If I don’t have green cardamom on hand can I use the regular cardamom from my spice drawer?
Hi Amy, the majority of cardamom sold in stores is actually green cardamom.
In the country where I'm living, boneless chicken thighs are hard to find. Can I substitute with boneless chicken breast?
That will work, Michelle! You may adjust the cooking time a bit.
Hi, I'm currently waiting for this to be done and it already smells amazing. I have a question though because I'm inexperienced with rice dishes. The liquid doesn't cover the rice, does the rice still cook through?
★★★★★
Hi, Safiyah! Yes, for me it has always cooked perfectly. Hope you enjoy the recipe!
Loved the receipe.. made it the first time During lockdown and everyone loved it.. will be making it again tomorrow..
★★★★★
Thanks great to hear, Carrie! Thank you!
I made this last night and it was a little too sweet for me. When it comes to rice dishes I prefer a more savory flavor. Next time I make this I’ll omit the cinnamon sticks.
Thanks for sharing, Emilie!
My second time making this. Wonderful flavor! This time made in instant Pot. One question, where is the extra turmeric used?
★★★★★
Lori, so glad to hear it. The turmeric is used in the chicken and the rice.
She means becuase the recipe list says 1/4tsp turmeric (more for later) and then you don’t call for more later in the recipe. I just made this recipe And was confused by that also. Used the 1/4 in the spice rub but not sure where to add more
★★★★
Thanks for sharing! We'll check this out.
I just added 1/4 t turmeric when I added the additional cardamom and allspice. It was really good!
Hello, thank you for sharing such a great recipe! I’m curious how you got your rice so yellow in your photos as my dish came out more brown? Please let me know. Thank you!

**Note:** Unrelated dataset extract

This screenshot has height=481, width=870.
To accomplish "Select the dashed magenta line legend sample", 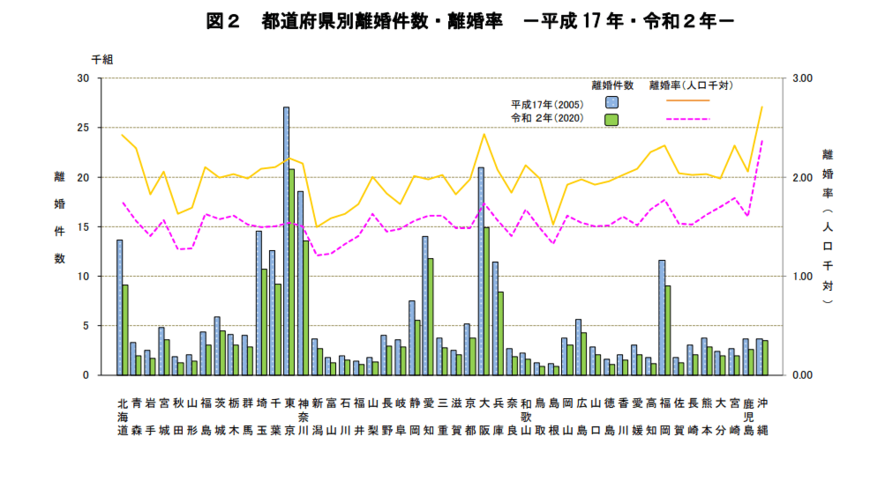I will pos(685,119).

Hmmmm... I'm not sure what to tell you, Vio. I just follow the recipe and it comes out yellow every time. I don't do anything special. I'm glad you still loved the recipe, despite the color difference!
Hi Suzy,
I've literally just finished cooking this dish and I can tell you it tastes amazing!
Being on lockdown at the moment in the UK, I decided to make the most of all my saved recipes and this was one of them. I realised last minute I didn't have any rice, so I used some orzo I had in instead. I also didn't have any ground cardamom, so I googled what I could use as an alternative and came up with equal quantities of ground cinnamon and nutmeg.
I'm not entirely sure what it should taste like but I'm really impressed with the result. It's packed full of flavour and aroma, and I'll most definitely be making this again and again 🙂
Thank you so much for sharing all your wonderful recipes
★★★★★
My pleasure, Sharon! Thanks for sharing your substitutions. Sometimes, you just have to use what you have on hand! This sounded great!